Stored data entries
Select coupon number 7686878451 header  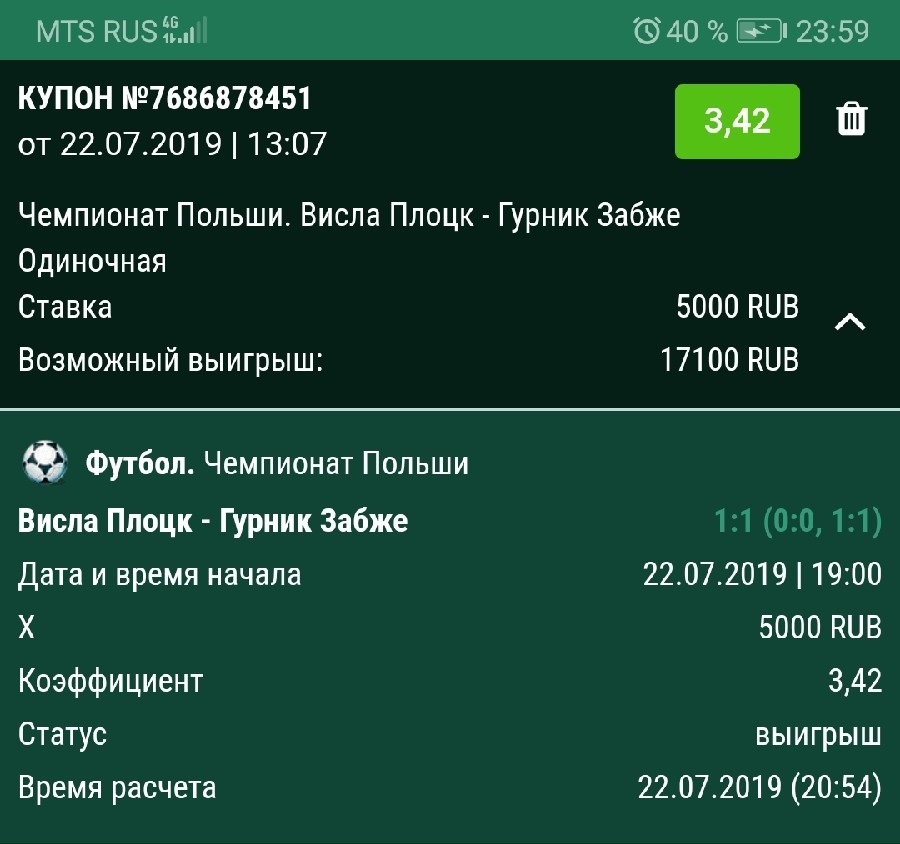pyautogui.click(x=164, y=98)
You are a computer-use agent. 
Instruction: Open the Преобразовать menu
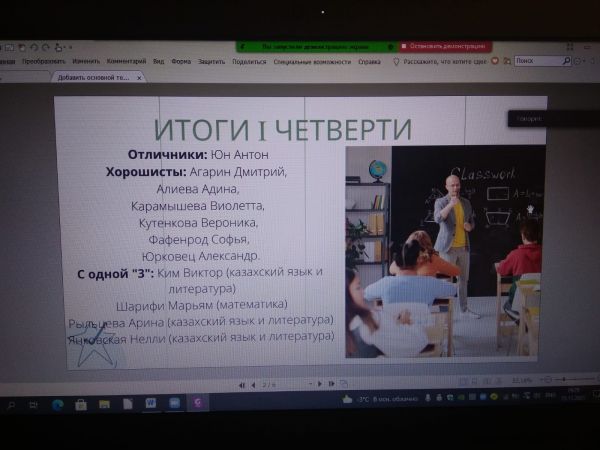44,60
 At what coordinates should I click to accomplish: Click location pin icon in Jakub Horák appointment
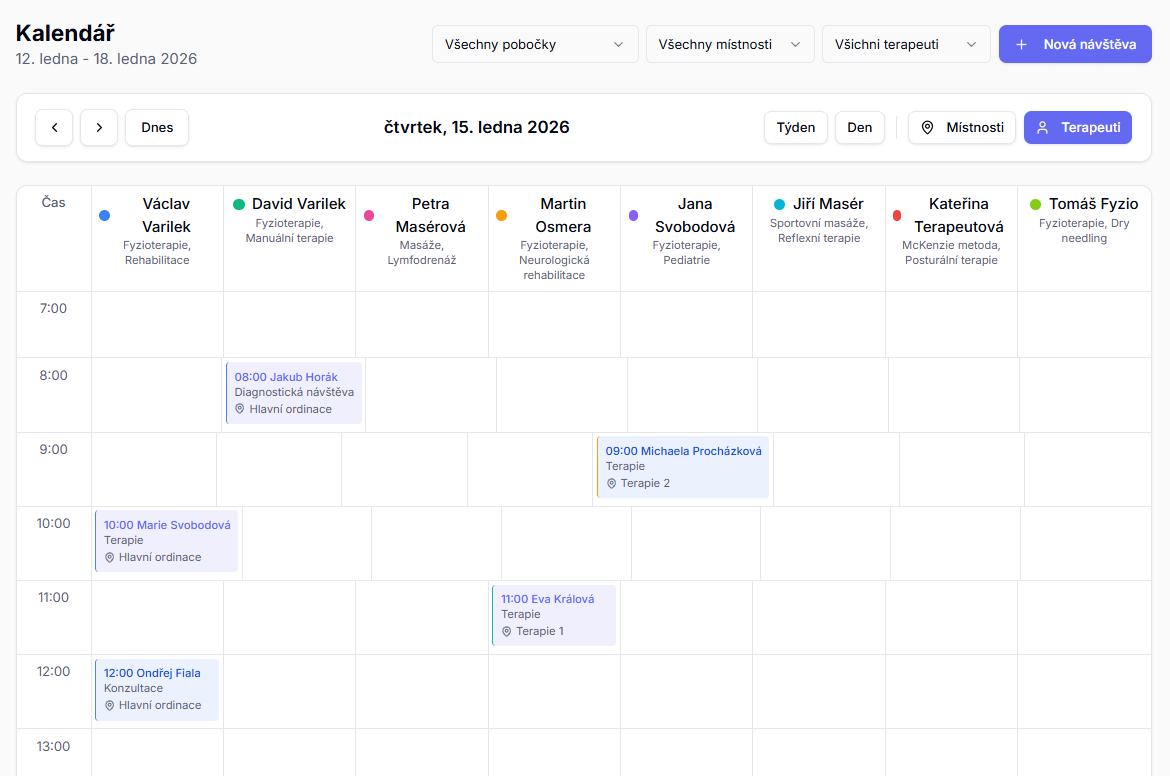(240, 409)
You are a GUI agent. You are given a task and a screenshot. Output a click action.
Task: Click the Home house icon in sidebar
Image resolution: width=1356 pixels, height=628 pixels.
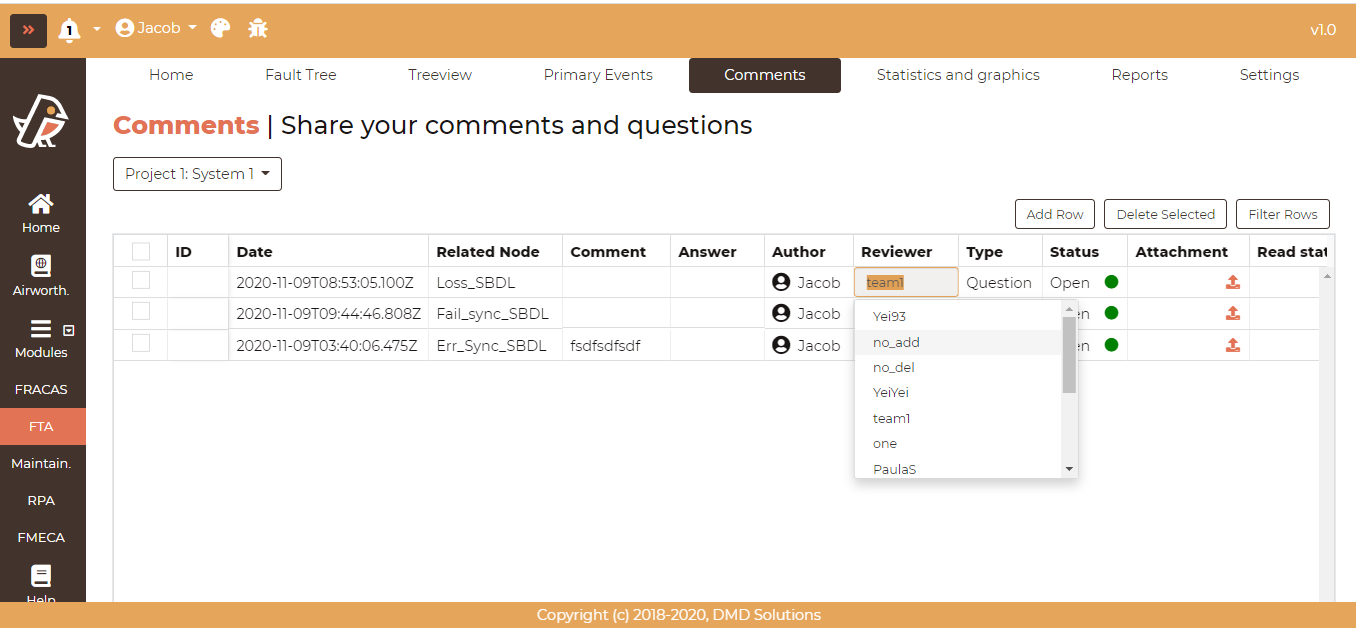pos(41,205)
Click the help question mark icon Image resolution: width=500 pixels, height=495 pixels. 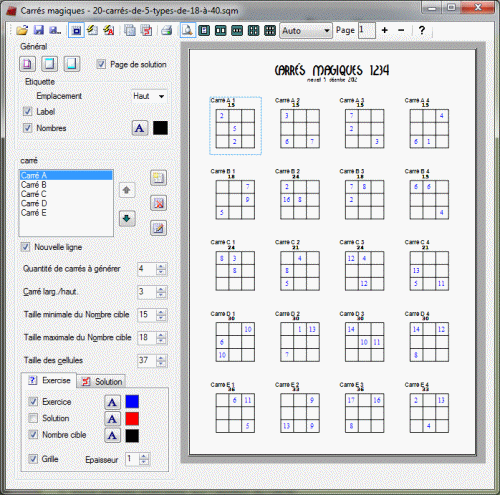point(422,30)
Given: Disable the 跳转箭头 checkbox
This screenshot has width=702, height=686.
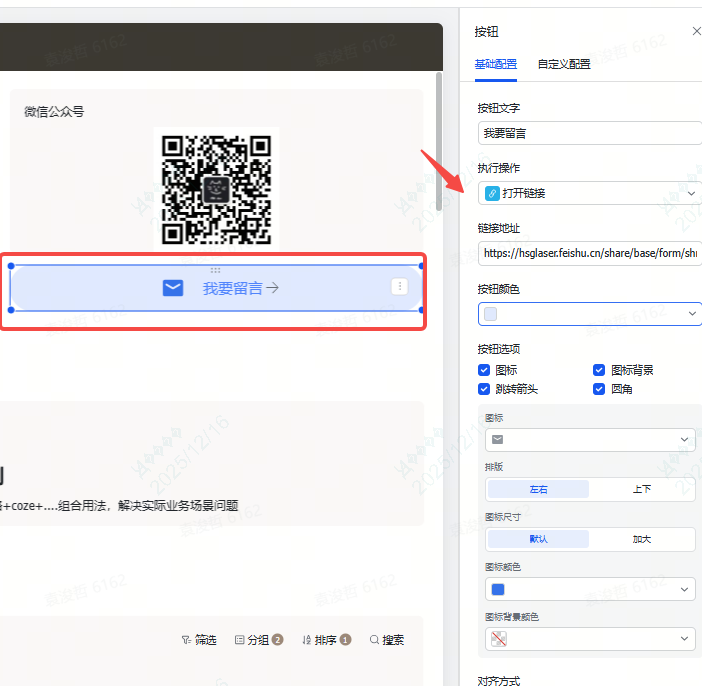Looking at the screenshot, I should coord(485,389).
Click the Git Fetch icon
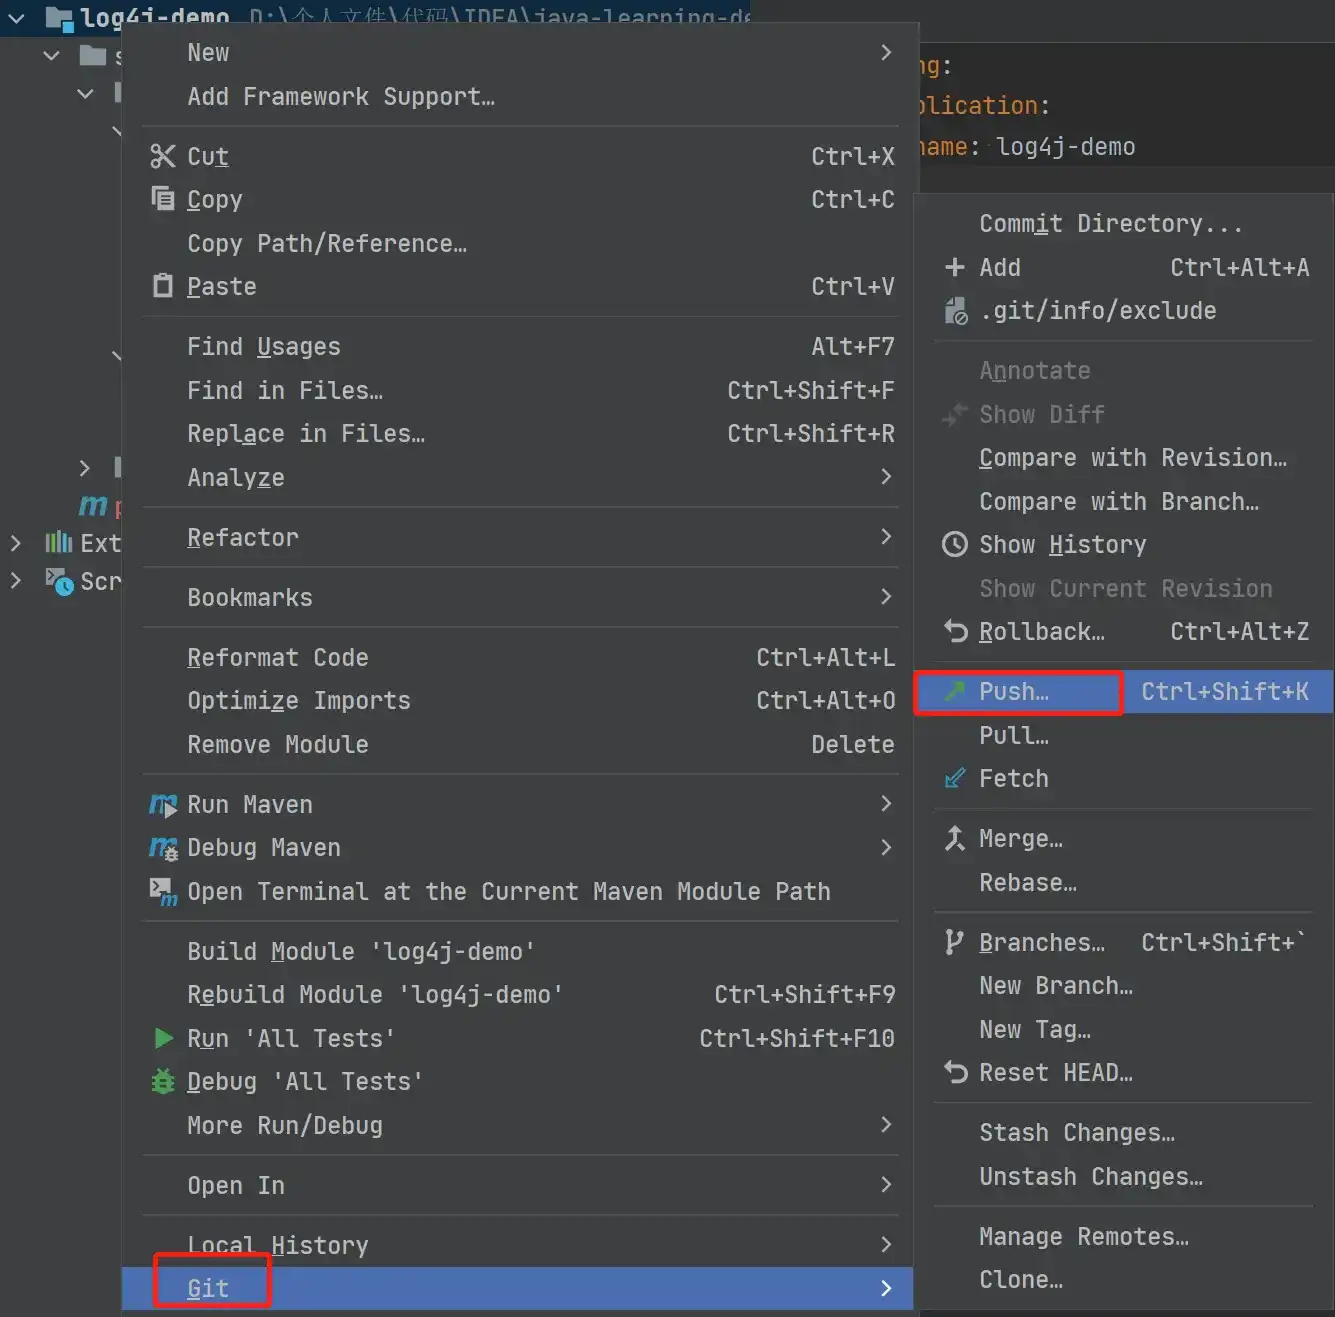Image resolution: width=1335 pixels, height=1317 pixels. point(955,778)
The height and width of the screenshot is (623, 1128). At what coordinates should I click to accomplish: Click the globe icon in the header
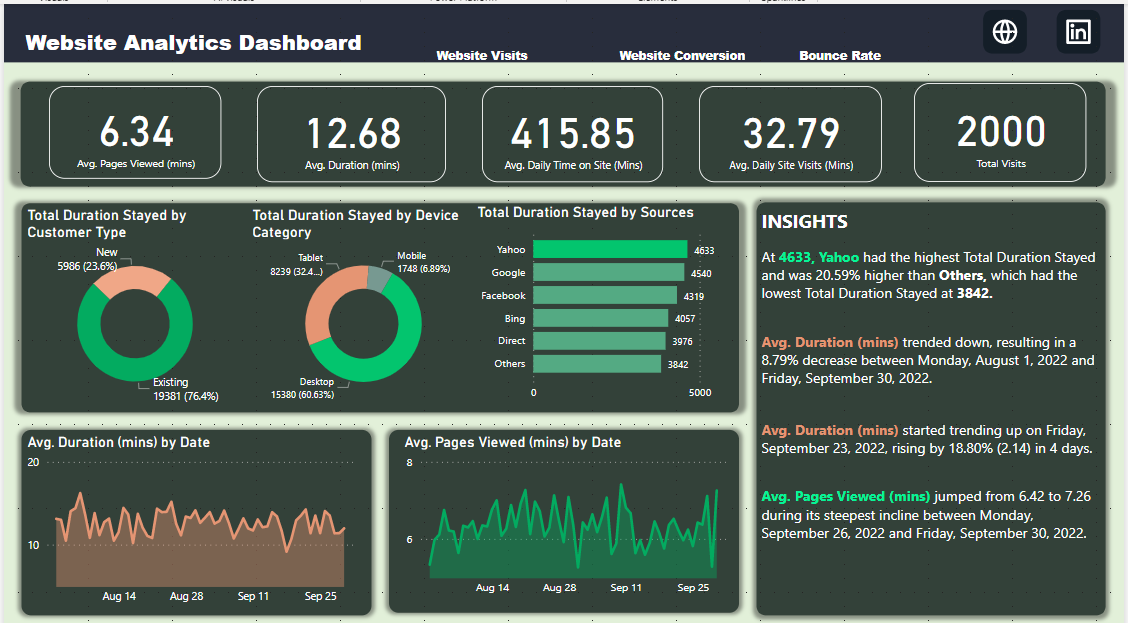pos(1004,31)
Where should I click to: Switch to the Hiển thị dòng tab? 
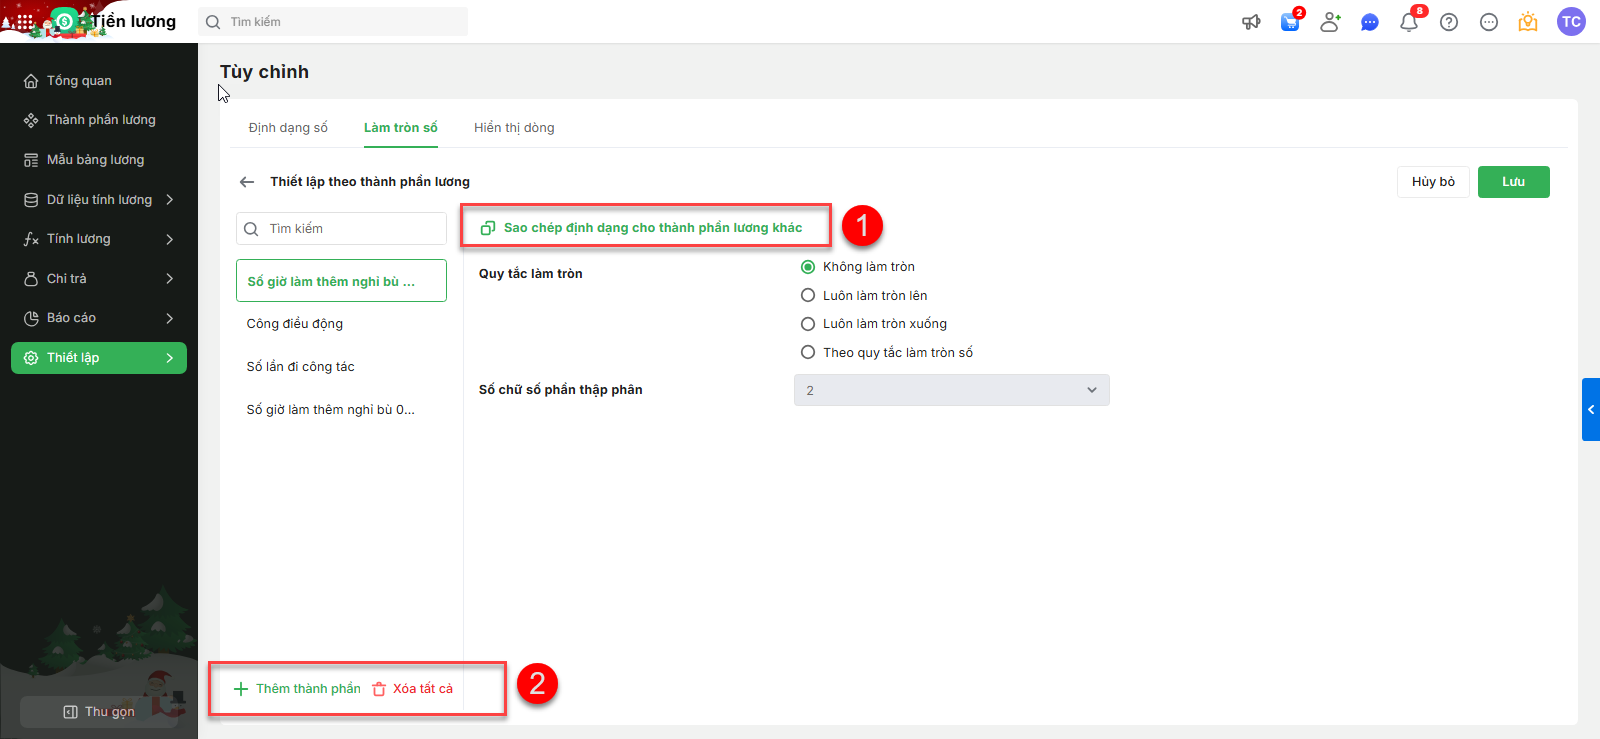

### Task to complete:
Using the records above, report the number of lines that include the string "agent", with nothing added.

### Solution for this problem:
2